In the nematode, Caenorhabditis elegans, for example, recent results suggest that even the importance of food odor is not as important to behavior as is the organism’s already ‘hard-wired’ response to the odor. “This was a surprising result because most people thought that sensory information was perceived as neutral, with the brain deciding later from the context whether it was good or bad. Some scientists said that only worms behave this way, but the same result was later obtained in mice.”
Given this extension from a worm to a rodent, and…
1. … the fact that the rodent’s reproductive sexual behavior seems to be driven by its ability to acquire food, and that…
2. … food acquisition determines its production of social odors (as appears to be consistent across all animal species),…

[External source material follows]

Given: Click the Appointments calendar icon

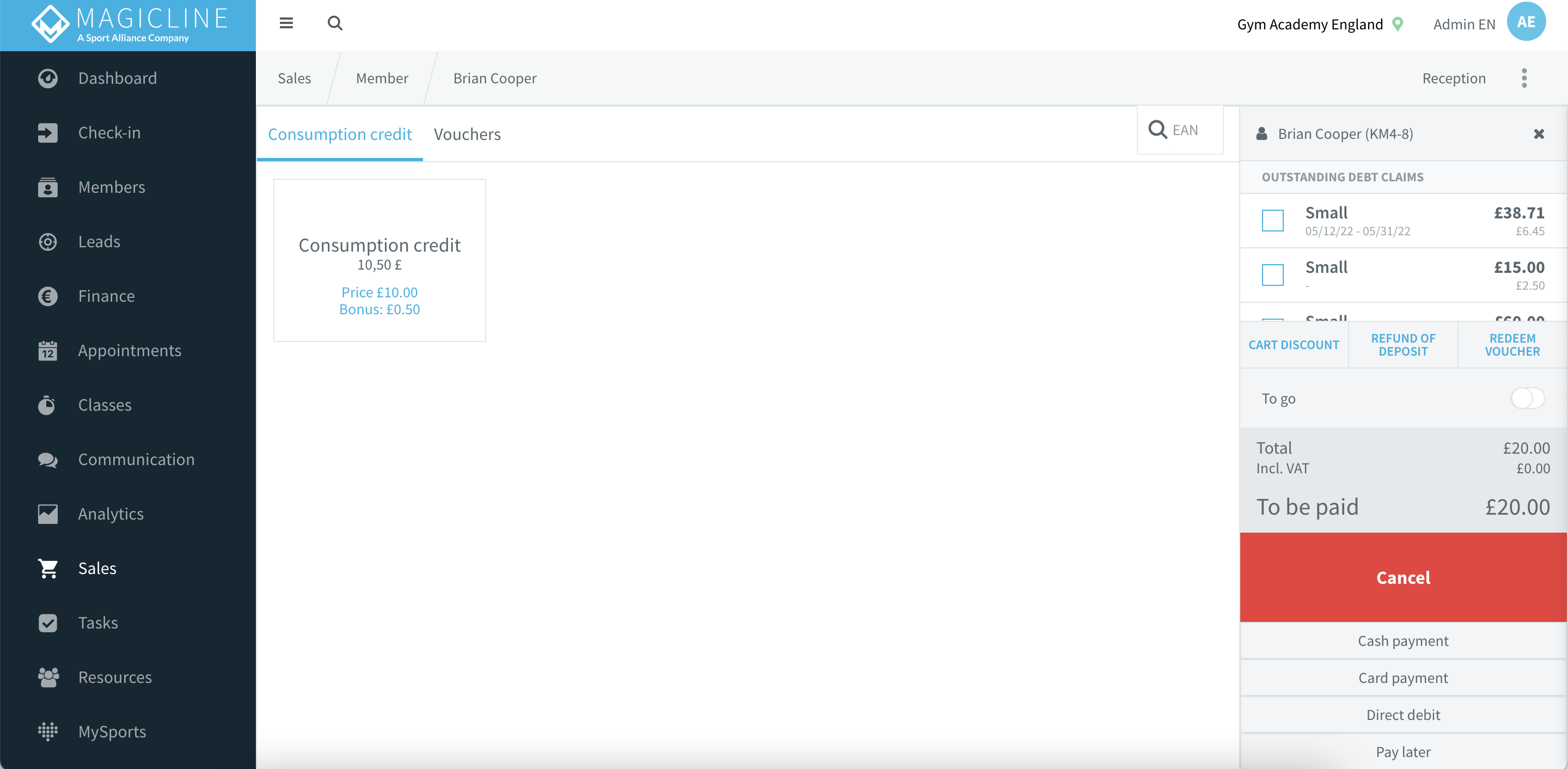Looking at the screenshot, I should coord(47,351).
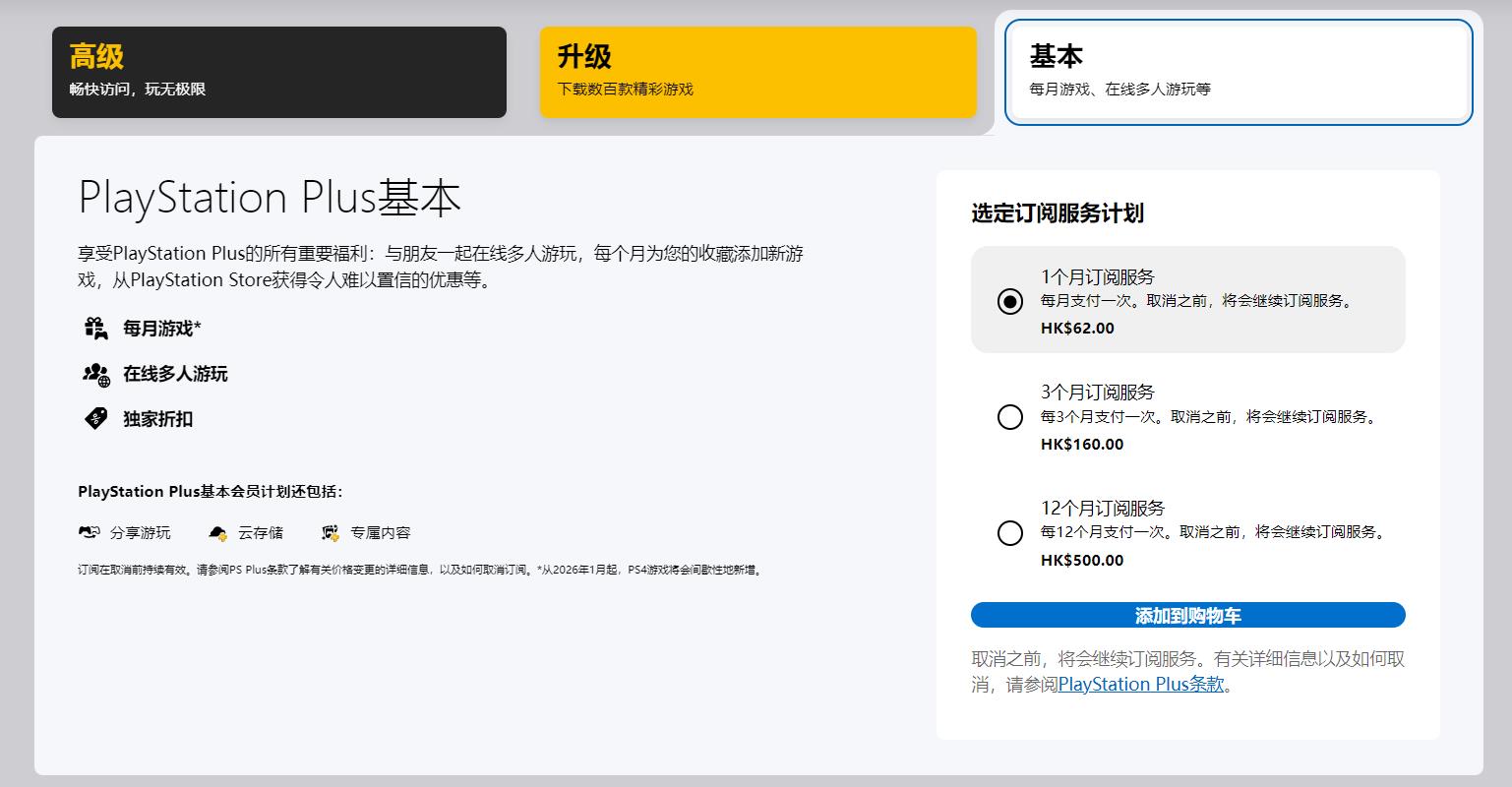1512x787 pixels.
Task: Click the 选定订阅服务计划 heading
Action: point(1058,213)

…Non Sequitur:  The leap to the importance of visual input (e.g., the sight of the vagina) in men seems to be a huge leap that is unsupported by at least three of the steps that are required to link a sensory stimulus, like a chemical stimulus, to behavior.
But wait,  both sex researchers were joking. And so am I, albeit only somewhat — that is, at their level of humor. However, from the perspective of molecular biology, it is clear that ligand (e.g., penis) and receptor (e.g., vagina) interaction requires the co-evolution of both. It does not (Ha, Ha, Ha!) require the evolution of vision, or a vagina.  (I’m joking with the sex researchers, but that’s no joke; the penis fencing worms have no vagina!)
How then, are sex researchers going to explain their continued focus on the importance of visually perceived physical characteristics of the opposite sex (e.g, the vagina) with regard to the development of sexual behavior in humans? In this regard, the overwhelming importance of chemical stimuli is a fact of life across every species that reproduces sexually. In contrast, the overwhelming influence of chemical stimuli does not seem to require that a specific receptor be identified for any particular ligand (e.g., a pheromone or a food odor).
Indeed, for now, the behavioral response may be the only observable evidence that ligand-receptor binding has occurred. That doesn’t mean that if we don’t see the response  it doesn’t occur, or that we must see anything for it to occur in worms, other mammals, or in people. Certainly, the sight of a vagina has nothing at all to do with it, especially to a homosexual male.
Most human sexuality researchers know enough about hormones and behavior to realize that the hormones involved in sexual responses are invariably associated with olfactory/pheromonal input, and never invariably associated with visual input — in any species. Oddly, however, they are willing either to joke about, or to ignore the importance of  human pheromones, even more than they are might joke about bedbugs, worms, and vaginas.